「麗奈ちゃん」
「久しぶり。元気にしてた?」
レイナさん……
綺麗な顔に似合う名前……
「まぁね」
「そう。ねぇ、佑都。私達、もう1度付き合わない?」
色っぽい表情で問いかけるレイナさん。
やっぱり、元カノだったんだ……
それより、レイナさんは私のことが見えてないのかな……?
「私、佑都のことが忘れられないの。ねぇ、お願い佑都」
普通の男の人なら、誰もが好きになっちゃうんじゃないかな。
佐野先輩はこの人と復縁するの……?
もう、私のことなんて好きじゃない……?
様々な疑問が浮かぶ中、じっと佐野先輩を見つめてしまう。
「ごめんけど。

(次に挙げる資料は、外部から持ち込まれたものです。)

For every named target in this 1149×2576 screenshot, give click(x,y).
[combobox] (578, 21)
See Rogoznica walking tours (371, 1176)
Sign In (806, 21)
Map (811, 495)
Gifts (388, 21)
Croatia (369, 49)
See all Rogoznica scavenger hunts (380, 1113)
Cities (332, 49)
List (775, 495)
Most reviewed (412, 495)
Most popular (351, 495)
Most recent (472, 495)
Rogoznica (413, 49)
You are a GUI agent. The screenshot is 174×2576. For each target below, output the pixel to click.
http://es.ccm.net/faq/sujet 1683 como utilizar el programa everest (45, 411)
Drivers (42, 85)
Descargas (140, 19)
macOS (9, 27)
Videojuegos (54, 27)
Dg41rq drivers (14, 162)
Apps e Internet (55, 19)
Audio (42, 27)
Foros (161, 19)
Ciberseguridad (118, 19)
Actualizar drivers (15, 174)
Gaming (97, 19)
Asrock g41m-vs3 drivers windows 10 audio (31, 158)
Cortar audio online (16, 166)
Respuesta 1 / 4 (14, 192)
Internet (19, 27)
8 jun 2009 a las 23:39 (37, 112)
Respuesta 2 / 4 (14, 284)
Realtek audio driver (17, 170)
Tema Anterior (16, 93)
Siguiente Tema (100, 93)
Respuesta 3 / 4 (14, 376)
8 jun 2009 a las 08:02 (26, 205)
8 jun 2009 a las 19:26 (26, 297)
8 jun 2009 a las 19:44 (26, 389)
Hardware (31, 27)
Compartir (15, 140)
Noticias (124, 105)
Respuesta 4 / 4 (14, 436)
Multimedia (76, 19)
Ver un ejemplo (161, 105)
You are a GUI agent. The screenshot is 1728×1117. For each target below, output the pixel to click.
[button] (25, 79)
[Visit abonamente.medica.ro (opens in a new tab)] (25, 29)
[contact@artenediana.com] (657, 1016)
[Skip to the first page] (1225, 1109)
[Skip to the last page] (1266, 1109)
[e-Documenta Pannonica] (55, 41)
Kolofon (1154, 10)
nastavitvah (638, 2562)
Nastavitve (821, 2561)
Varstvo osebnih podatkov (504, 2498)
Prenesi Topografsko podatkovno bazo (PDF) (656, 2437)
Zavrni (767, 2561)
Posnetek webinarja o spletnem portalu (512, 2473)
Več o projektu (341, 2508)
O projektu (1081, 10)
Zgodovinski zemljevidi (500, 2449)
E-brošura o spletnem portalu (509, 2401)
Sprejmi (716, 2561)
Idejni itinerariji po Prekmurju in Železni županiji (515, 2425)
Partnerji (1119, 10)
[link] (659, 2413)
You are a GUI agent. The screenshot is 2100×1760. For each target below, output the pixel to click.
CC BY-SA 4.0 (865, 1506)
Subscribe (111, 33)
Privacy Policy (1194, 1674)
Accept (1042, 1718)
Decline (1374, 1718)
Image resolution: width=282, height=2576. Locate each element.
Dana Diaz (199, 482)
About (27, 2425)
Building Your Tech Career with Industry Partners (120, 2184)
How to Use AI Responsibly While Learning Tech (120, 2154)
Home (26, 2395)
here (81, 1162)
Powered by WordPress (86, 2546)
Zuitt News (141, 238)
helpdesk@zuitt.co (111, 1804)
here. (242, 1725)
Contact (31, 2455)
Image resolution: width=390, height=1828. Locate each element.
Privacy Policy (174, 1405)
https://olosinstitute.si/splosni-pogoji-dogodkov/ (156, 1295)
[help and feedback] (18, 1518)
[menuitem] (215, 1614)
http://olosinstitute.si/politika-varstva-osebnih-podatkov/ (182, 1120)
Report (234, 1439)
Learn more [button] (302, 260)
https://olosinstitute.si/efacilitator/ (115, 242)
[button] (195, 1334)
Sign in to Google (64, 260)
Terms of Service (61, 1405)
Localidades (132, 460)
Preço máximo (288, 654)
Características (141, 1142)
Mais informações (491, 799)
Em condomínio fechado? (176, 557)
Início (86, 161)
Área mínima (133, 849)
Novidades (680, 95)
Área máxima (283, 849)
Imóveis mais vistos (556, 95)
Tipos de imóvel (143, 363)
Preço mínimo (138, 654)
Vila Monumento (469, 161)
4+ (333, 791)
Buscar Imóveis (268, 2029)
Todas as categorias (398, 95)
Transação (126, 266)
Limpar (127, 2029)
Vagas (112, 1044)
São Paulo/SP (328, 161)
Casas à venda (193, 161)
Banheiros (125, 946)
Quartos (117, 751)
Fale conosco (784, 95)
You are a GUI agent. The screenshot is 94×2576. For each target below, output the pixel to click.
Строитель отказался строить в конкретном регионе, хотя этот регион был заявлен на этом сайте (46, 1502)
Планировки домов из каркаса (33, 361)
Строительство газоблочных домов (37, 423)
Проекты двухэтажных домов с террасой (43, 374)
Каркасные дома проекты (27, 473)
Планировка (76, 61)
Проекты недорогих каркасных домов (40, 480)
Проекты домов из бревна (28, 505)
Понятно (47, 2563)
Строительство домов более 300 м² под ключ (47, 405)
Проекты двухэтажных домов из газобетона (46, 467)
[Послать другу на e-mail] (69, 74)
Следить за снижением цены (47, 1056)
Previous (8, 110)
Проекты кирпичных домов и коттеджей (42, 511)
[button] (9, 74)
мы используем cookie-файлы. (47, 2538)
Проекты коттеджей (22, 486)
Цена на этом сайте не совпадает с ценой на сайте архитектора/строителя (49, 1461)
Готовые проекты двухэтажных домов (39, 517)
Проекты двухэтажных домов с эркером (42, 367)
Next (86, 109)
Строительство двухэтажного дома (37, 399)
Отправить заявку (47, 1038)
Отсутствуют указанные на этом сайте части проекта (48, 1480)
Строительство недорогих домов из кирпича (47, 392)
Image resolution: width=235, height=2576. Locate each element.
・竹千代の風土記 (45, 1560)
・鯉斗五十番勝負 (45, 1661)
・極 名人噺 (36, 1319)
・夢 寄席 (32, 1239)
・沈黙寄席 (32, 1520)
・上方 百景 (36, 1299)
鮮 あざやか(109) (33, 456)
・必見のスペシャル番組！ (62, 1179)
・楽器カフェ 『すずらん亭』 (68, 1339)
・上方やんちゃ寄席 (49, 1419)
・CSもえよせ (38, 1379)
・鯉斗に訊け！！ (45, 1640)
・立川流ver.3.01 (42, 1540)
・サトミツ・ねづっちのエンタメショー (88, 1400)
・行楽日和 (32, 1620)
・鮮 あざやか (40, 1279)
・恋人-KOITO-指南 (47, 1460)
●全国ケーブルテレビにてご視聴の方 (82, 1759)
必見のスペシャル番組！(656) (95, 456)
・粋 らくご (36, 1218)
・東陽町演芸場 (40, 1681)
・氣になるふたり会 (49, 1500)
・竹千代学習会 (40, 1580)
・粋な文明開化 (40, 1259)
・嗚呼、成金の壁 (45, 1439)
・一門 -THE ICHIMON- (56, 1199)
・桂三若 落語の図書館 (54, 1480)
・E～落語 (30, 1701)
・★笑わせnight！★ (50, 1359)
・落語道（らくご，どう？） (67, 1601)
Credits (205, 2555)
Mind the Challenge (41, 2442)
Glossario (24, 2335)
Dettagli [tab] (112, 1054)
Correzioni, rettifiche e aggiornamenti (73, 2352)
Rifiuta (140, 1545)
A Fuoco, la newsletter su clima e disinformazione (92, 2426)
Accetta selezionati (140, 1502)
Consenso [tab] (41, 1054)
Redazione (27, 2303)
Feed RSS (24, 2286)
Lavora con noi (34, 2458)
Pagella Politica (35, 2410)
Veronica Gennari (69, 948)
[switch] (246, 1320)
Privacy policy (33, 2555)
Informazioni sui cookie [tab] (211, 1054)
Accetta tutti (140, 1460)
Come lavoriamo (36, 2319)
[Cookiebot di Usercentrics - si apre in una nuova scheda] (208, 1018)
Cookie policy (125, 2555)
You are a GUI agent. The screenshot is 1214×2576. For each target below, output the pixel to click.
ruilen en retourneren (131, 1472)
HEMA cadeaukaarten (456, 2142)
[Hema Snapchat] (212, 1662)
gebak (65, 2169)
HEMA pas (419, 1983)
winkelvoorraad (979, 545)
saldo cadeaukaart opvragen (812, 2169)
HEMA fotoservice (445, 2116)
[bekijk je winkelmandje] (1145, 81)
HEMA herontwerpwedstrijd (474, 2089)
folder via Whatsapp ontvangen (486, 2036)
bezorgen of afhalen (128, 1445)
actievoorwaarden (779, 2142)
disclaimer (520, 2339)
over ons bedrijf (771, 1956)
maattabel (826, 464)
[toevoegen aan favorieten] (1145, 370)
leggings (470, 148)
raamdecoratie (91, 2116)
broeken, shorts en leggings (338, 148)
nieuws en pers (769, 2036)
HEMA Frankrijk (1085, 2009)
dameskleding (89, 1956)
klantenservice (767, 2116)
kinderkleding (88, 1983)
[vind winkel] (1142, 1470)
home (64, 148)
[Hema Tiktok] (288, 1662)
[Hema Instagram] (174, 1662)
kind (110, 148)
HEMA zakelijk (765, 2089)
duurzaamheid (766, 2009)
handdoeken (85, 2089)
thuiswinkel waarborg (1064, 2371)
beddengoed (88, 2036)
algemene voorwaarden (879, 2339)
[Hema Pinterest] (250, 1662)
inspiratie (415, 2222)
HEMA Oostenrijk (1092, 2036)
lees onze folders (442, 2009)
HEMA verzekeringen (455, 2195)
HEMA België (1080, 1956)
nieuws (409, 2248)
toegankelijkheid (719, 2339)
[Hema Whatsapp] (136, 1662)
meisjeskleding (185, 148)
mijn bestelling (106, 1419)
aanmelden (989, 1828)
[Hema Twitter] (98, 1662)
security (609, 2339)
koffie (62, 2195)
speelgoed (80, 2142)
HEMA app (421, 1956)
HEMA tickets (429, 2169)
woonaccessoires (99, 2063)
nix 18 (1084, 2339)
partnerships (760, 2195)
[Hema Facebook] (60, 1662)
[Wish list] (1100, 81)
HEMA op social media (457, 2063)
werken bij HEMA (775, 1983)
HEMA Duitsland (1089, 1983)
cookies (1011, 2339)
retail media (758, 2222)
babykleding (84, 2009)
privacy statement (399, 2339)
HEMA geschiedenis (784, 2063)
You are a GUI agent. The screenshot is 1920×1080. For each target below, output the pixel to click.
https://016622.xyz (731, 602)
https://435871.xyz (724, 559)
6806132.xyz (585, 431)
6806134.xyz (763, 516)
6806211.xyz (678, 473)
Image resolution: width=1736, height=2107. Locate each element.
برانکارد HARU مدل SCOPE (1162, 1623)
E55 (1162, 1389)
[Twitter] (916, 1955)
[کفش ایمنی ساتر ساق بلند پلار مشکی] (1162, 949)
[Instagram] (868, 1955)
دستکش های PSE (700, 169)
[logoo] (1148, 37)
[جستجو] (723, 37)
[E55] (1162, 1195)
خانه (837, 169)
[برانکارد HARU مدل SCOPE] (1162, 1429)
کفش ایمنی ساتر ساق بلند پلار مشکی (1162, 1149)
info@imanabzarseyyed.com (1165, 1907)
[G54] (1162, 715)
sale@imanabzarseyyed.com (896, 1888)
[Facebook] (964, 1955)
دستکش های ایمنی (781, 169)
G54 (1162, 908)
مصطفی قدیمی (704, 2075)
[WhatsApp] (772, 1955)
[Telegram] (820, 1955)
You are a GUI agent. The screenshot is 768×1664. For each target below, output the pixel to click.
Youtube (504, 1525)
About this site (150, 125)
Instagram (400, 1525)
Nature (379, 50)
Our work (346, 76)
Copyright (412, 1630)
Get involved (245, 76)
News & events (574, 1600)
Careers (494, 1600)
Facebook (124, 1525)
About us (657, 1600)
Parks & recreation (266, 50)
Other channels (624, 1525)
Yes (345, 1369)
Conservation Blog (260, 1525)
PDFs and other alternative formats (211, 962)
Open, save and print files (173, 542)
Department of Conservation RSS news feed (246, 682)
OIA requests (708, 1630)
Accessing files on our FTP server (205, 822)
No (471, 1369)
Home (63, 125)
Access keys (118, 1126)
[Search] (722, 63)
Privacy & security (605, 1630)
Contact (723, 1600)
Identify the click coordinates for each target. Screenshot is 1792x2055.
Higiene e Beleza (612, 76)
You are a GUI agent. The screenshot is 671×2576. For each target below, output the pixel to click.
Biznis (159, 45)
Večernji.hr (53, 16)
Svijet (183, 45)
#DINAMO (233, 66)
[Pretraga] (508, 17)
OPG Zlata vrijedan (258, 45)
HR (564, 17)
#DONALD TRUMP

僕は今ここにいるふゆちゃんのことが本気で好きだから。麗奈ちゃんとは付き合えない」
私の肩を抱いて、はっきりと言い切った佐野先輩。
……初めて見た。
佐野先輩が女の子を振ってるシーンなんて。
そんなに私のことが好きなんだ……
そう再認識して、顔がボッと赤くなったのを感じた。
「その子を?」
やっぱり私のことが見えてなかったらしく、驚きとショックが混ざったような顔をした。